(Collected data entries)
◇ ◇ ◇ ◇ ◇
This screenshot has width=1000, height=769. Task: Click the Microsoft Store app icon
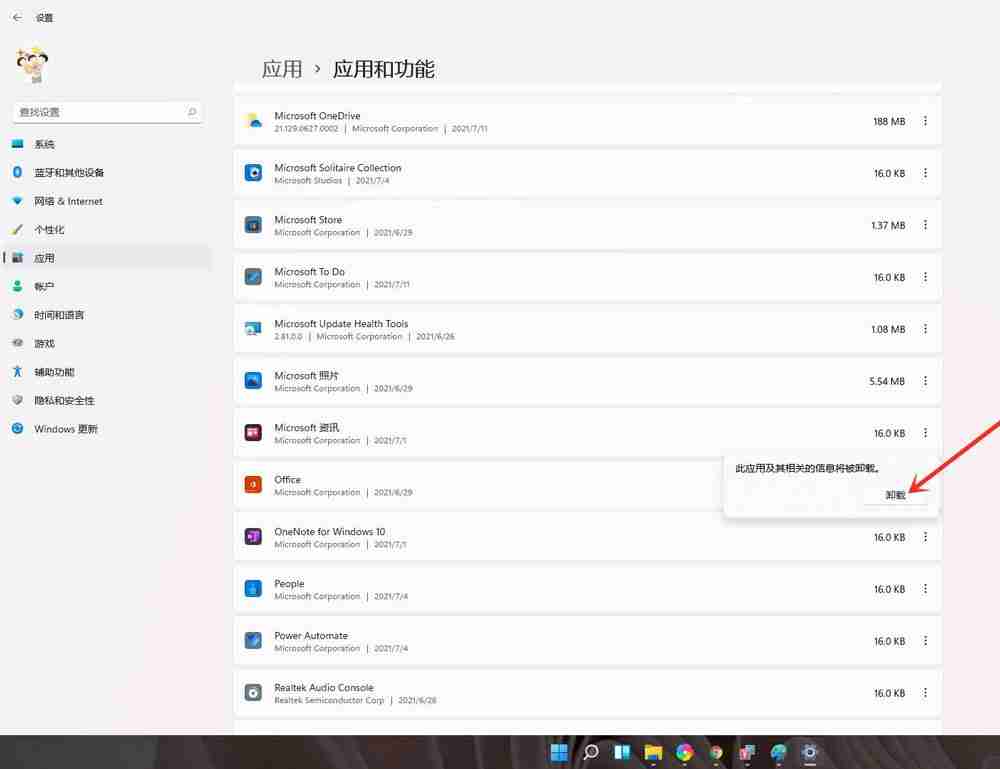click(x=253, y=225)
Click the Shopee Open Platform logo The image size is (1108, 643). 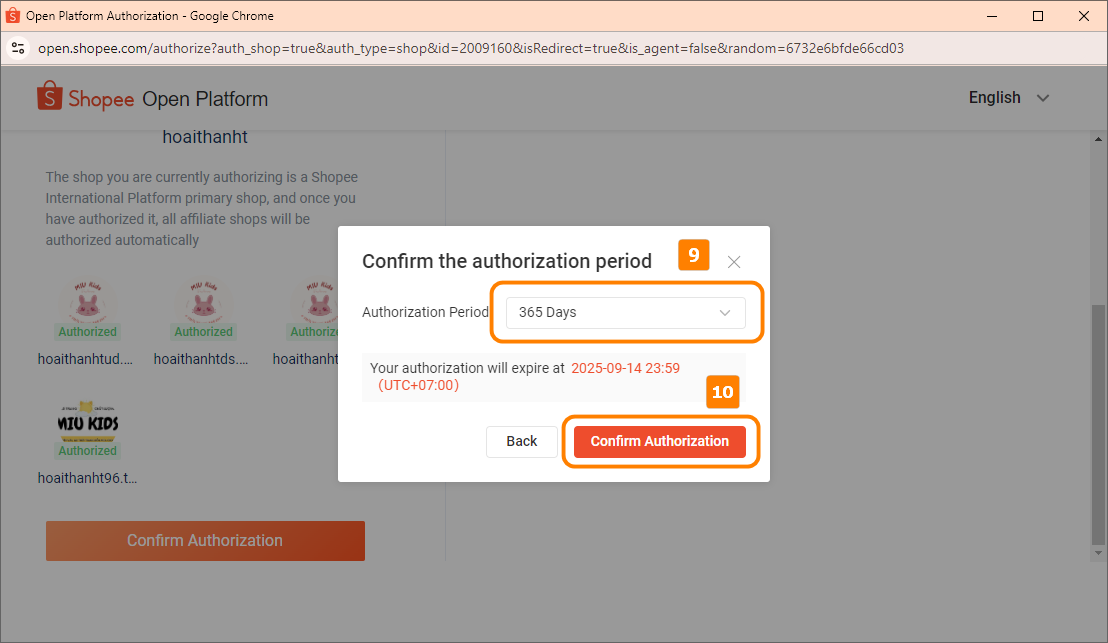153,98
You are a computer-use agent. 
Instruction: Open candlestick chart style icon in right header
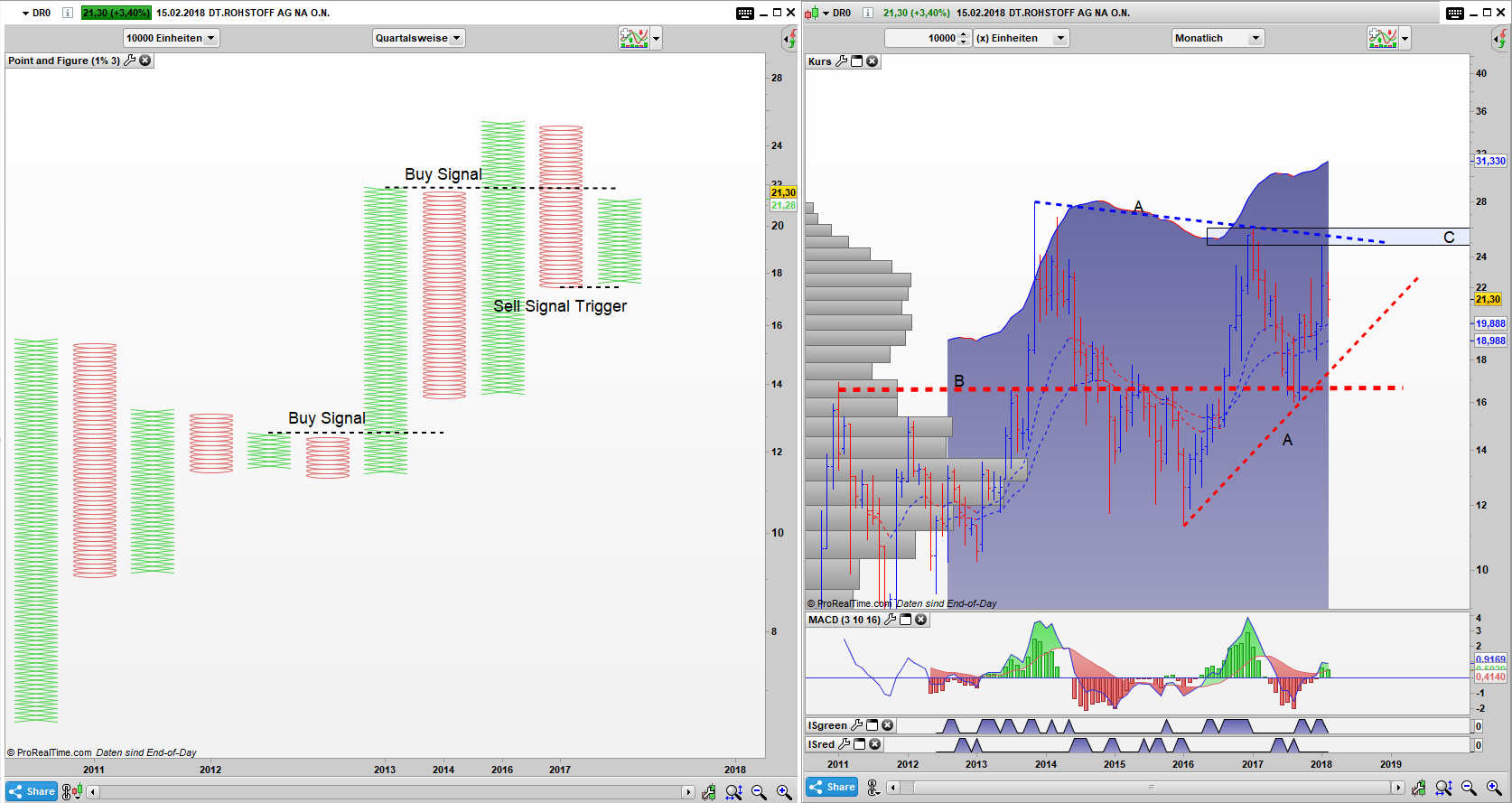(x=811, y=13)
◇ ◇ ◇ ◇ ◇
--- EXERCISE DESCRIPTION ---
Word for word, write out each line from the one with "You are a computer-use agent." through the end of the entries above, and omit any pictures.

--- RESULT OF THE EXERCISE ---
You are a computer-use agent. 
Instruction: Open candlestick chart style icon in right header
(x=811, y=13)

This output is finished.